Effective Monday, July 1, an individual convicted of the rape of a minor in Tennessee is eligible for the death penalty. SB 1663, signed by Gov. Bill Lee in May, requires adults convicted of the rape of a child “or especially aggravated rape of a child” to be sentenced to death or life in prison, or life without the possibility of parole.
Previously, the punishment for child rape called for a sentence of no less than 15 and not more than 60 years.

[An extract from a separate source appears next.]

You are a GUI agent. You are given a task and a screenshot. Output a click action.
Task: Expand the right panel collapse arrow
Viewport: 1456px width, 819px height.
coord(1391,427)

Tennessee now joins Florida, which passed a similar bill in May 2023, in defying the U.S. Supreme Court ruling in Kennedy v. Louisiana (2008). That decision, written by Justice Anthony Kennedy for the 5-4 majority, found that “a death sentence for one who raped but did not kill a child, and who did not intend to assist another in killing the child, is unconstitutional under the Eighth and Fourteenth Amendments,” which ban cruel and unusual punishment.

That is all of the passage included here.